Regional News
Using high tech to create nearly perfect copies of a Remington icon
Todd Moe visited the Remington Museum for a chat with curator Laura Foster and executive director Ed Lavarnway about using computers and high tech cameras to create hyper-accurate reproductions of Remington's art.
Slideshow: How the process works
Curator, Laura Foster, and executive director, Ed Lavarnway, believe that these computerized castings are the best reproductions ever made. Lavarnway explained, “With the Bronzes, there’s a wide array in the marketplace of quality.”
While Remington was alive he supervised the production of the bronzes, and if he didn’t think one was good enough he wouldn’t let it go to the market, said Lavarnway.
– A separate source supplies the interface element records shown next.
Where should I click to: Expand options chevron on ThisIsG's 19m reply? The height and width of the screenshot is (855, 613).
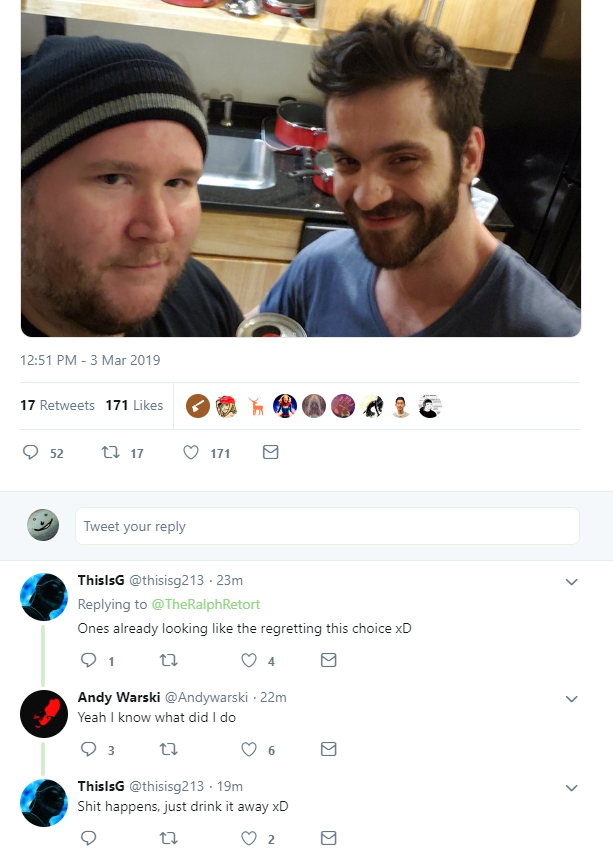572,788
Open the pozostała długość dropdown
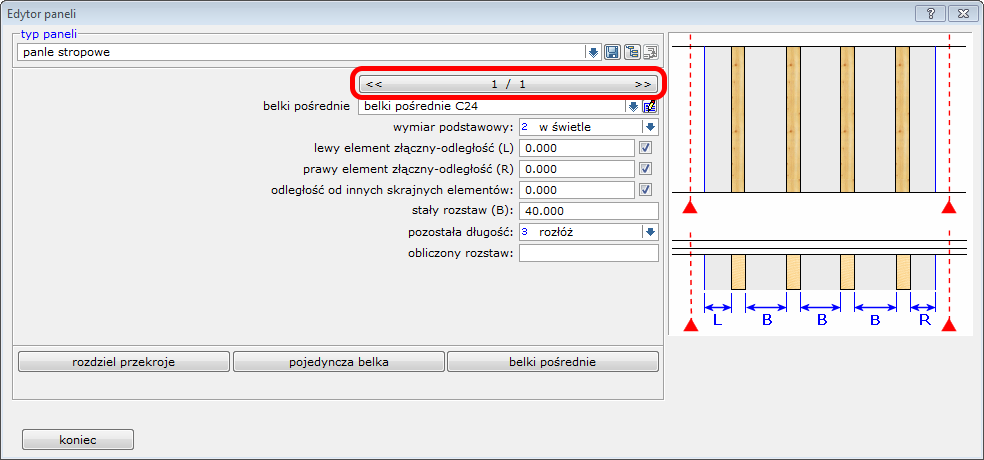Viewport: 984px width, 460px height. 650,232
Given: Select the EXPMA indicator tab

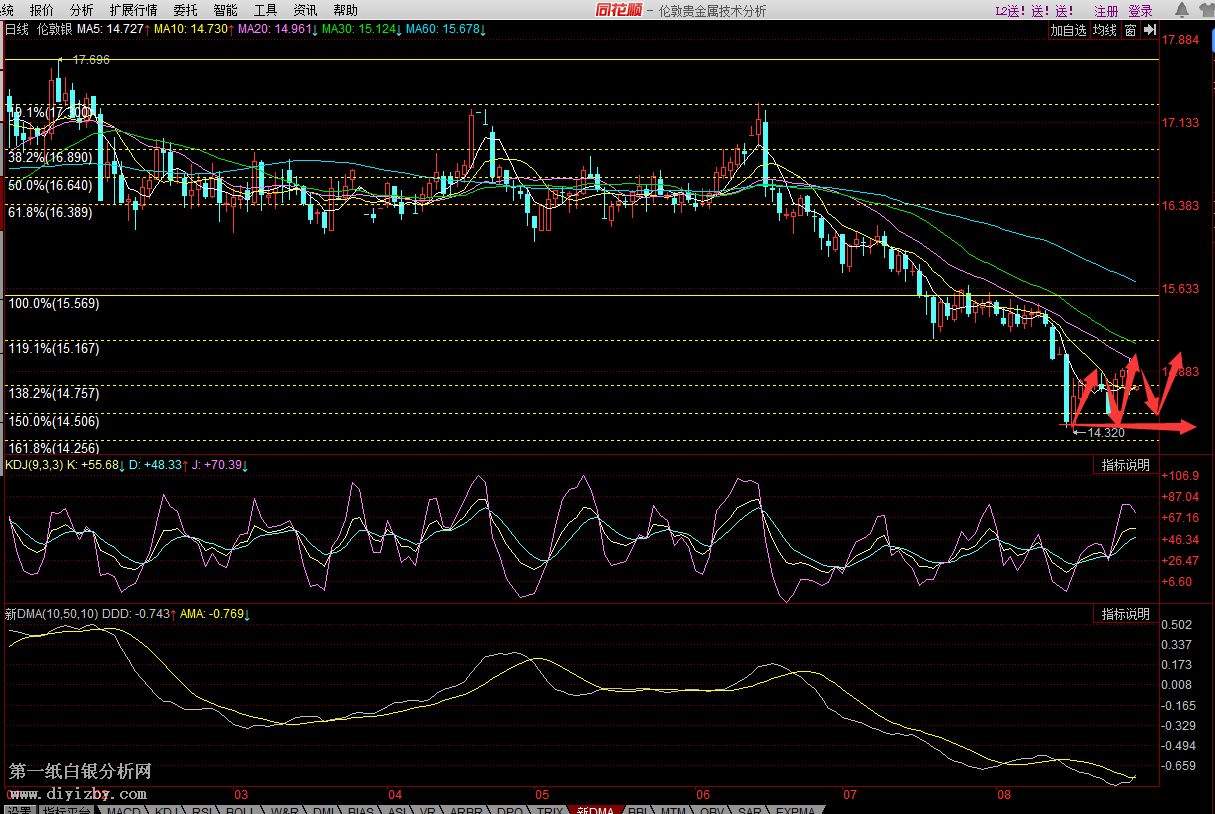Looking at the screenshot, I should pos(796,808).
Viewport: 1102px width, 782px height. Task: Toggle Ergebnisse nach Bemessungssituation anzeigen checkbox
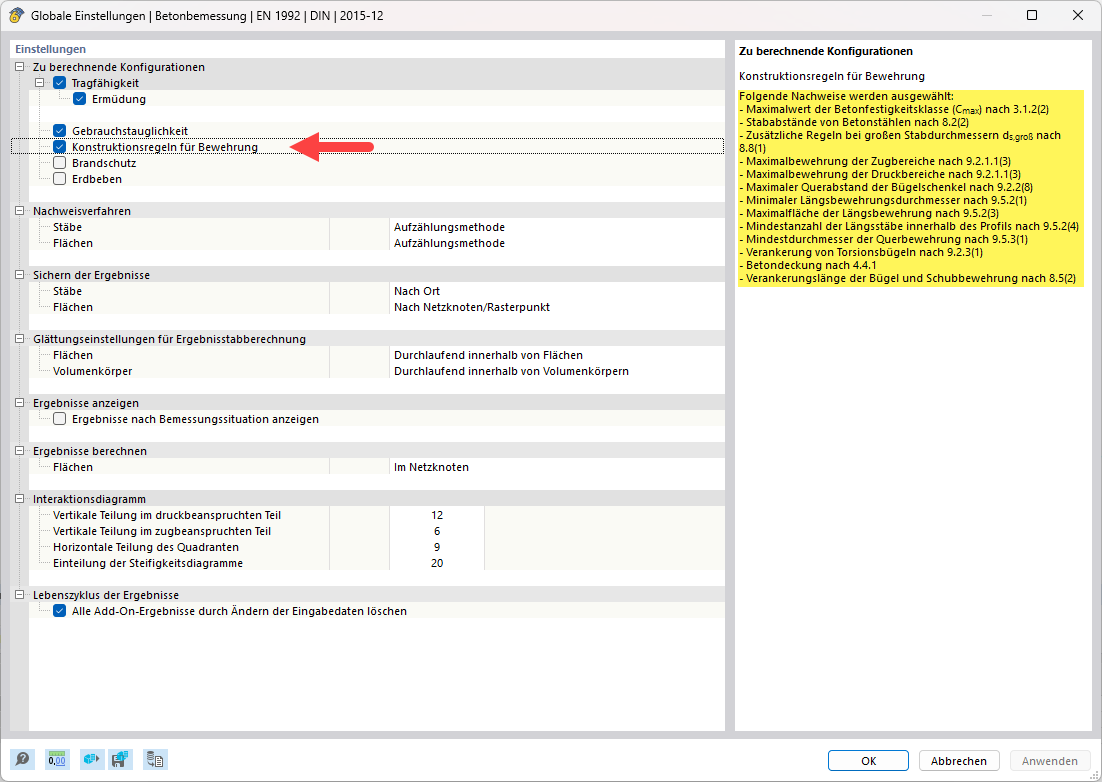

However, after Remington died the quality diminished, and as a result many poor bronzes came to market, he said.
“This technology produces a copy, that’s almost indistinguishable from the original,” Lavarnway stated, “unless you know where to look.”
Foster explained the reproduction process, that uses a Konica Minolta laser camera attached to a laptop. “The laser scanned every detail of the surface of our Bronco Buster cast made in 1896,” she said. “The data gather every detail of form and texture to create a data file that was fed into a stereo lithography machine to make three-dimensional prints in plastic.”
It is then sent to a foundry, she said, which ”uses state-of-the-art lost-wax bronze casting technique, which is science and art and manufacture all rolled up together. ”
“I visit the foundry, which is in Chester, Pennsylvania during the wax stage… I photograph and make notes, and give them very detailed instructions on each, basically hollow cast,” explained Foster, “it’s a red wax they look kind of like red licorice Easter bunnies.” Foster then leaves the foundry to come back at a later date.
The foundry casts the waxes in bronzes, which takes a while, and then gets the new bronzes cleaned up for Foster’s return.
“I go in again with a sharpie, and I mark and draw on any place that looks like it needs a little smoothing or a little fix or maybe this isn’t right and I take pictures and once again give them detailed notes.They perfect the form and do the final step, which is to add the patina,“ she said.
There were more Bronco Busters made, over 340, than any other Remington sculpture. “To many people this is Frederic Remington, The Bronco Buster.” There are many reproductions in the market with varying quality, but these new reproductions are as close to Bronco Buster number 23 as science and art can make,” Ed Lavarnway said.
There are two originals at the museum, number 23 and number 275, and number 275 is not as crisp and basically as good as number 23, he said. Market value on 275 is around $85,000 dollars, where number 23 is worth as much as $2.4 million dollars.
“We’ve produced something for a Remington buff that is as much like as this very expensive piece, and are selling them for $8000 dollars,” Lavernway said. Bronco Buster is the most iconic Remington bronze and the museum’s best seller, followed by Rattlesnake and Mountain Man.